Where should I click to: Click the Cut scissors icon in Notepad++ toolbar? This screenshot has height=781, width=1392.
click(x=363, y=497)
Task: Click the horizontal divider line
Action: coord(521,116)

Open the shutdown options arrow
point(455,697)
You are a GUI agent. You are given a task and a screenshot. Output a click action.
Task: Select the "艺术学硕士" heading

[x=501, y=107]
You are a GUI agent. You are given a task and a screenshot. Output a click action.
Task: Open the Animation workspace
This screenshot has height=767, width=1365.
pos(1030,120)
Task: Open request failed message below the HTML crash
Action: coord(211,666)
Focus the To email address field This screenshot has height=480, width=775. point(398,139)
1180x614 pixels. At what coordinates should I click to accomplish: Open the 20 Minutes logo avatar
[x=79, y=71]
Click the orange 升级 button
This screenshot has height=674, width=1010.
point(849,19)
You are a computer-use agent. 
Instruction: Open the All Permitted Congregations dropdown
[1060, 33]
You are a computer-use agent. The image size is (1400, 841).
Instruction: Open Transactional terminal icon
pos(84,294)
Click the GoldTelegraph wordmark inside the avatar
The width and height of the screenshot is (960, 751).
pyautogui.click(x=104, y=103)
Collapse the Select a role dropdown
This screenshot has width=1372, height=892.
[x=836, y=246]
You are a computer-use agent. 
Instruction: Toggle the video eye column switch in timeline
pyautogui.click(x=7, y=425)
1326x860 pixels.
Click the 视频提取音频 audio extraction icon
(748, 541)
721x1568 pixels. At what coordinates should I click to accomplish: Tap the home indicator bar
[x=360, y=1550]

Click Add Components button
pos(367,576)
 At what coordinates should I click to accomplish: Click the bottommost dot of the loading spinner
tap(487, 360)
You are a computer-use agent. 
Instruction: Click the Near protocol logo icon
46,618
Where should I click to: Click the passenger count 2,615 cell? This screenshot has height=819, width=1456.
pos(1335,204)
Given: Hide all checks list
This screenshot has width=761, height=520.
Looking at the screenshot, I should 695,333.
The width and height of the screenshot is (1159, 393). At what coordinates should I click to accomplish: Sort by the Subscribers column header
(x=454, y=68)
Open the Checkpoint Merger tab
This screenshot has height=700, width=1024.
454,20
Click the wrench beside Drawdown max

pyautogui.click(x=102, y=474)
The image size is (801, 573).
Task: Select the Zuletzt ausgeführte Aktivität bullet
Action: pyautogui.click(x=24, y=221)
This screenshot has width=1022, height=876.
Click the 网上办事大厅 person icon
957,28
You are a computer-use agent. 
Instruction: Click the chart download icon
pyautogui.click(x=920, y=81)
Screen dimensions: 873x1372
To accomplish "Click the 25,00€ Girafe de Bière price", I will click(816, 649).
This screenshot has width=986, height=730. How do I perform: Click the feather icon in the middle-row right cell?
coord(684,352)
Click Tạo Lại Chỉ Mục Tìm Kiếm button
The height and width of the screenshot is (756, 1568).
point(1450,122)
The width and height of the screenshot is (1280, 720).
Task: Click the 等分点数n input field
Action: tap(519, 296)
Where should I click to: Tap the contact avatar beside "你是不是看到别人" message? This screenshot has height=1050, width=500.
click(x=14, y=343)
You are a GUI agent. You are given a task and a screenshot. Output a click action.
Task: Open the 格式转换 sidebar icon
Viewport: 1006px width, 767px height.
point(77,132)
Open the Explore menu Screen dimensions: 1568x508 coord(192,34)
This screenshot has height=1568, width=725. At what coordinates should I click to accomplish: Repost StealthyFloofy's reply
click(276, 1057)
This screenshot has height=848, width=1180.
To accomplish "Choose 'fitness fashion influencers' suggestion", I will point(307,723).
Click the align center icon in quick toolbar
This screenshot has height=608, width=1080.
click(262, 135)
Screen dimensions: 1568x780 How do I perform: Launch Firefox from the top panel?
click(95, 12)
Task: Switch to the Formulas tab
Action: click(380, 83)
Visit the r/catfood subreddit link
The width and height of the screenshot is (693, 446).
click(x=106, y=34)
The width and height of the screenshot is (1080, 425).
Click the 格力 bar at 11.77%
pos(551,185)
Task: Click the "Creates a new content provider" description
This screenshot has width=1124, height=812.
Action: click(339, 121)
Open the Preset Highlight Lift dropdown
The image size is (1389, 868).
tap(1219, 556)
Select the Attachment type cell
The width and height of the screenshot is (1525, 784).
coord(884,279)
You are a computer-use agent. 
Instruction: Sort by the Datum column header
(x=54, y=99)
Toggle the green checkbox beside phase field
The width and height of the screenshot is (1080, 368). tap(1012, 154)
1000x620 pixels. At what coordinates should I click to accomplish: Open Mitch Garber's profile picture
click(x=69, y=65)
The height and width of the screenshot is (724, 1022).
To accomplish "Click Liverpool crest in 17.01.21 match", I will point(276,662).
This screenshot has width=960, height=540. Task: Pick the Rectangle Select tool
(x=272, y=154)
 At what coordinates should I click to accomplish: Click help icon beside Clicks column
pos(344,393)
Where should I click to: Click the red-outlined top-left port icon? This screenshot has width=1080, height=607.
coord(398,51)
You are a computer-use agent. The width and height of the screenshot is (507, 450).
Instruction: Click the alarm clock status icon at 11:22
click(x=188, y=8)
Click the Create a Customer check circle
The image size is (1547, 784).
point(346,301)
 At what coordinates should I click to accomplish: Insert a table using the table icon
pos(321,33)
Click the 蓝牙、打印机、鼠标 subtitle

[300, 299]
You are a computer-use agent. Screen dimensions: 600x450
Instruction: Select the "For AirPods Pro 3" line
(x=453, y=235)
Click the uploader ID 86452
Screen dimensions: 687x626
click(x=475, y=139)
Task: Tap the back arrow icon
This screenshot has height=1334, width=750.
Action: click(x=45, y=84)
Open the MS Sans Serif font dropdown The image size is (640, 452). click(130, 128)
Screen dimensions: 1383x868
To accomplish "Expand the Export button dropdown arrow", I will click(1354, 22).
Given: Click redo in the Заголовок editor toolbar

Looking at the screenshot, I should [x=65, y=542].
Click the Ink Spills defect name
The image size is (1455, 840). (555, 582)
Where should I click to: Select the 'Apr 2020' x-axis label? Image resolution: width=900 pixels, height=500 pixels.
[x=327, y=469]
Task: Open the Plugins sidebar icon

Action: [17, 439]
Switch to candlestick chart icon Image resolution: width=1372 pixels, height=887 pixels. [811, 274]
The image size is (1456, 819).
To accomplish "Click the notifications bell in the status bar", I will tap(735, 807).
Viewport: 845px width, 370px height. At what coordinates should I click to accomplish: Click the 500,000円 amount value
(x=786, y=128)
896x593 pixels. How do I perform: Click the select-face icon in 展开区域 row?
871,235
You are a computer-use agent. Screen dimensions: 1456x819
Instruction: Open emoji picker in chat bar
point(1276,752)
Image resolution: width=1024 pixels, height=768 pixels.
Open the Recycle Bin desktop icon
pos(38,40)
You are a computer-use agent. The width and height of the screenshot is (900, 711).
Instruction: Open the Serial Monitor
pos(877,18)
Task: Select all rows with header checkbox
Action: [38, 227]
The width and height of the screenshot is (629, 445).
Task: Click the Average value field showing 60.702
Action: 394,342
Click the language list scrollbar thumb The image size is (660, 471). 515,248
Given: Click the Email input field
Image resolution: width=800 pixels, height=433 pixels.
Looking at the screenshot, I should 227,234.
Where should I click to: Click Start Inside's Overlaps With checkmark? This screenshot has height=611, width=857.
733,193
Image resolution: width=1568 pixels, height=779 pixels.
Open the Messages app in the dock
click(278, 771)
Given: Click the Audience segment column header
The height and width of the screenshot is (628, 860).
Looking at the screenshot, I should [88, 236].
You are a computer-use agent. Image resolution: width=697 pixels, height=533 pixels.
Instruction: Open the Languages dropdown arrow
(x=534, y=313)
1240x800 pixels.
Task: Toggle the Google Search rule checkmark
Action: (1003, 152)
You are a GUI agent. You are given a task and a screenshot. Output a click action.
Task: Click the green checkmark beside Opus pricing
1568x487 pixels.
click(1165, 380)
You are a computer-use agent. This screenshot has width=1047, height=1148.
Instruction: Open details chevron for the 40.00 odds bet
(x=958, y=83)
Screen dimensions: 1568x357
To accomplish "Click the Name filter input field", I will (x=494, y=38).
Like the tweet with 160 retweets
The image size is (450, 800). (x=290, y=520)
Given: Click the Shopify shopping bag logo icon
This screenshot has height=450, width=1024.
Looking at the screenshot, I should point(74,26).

= = =

Can you render the lines above, from the line containing "Given: Click the Shopify" through the last line, as a Markdown table with the columns No. and Text, skipping any blank lines?

| No. | Text |
|---|---|
| 1 | Given: Click the Shopify shopping bag logo icon |
| 2 | This screenshot has height=450, width=1024. |
| 3 | Looking at the screenshot, I should point(74,26). |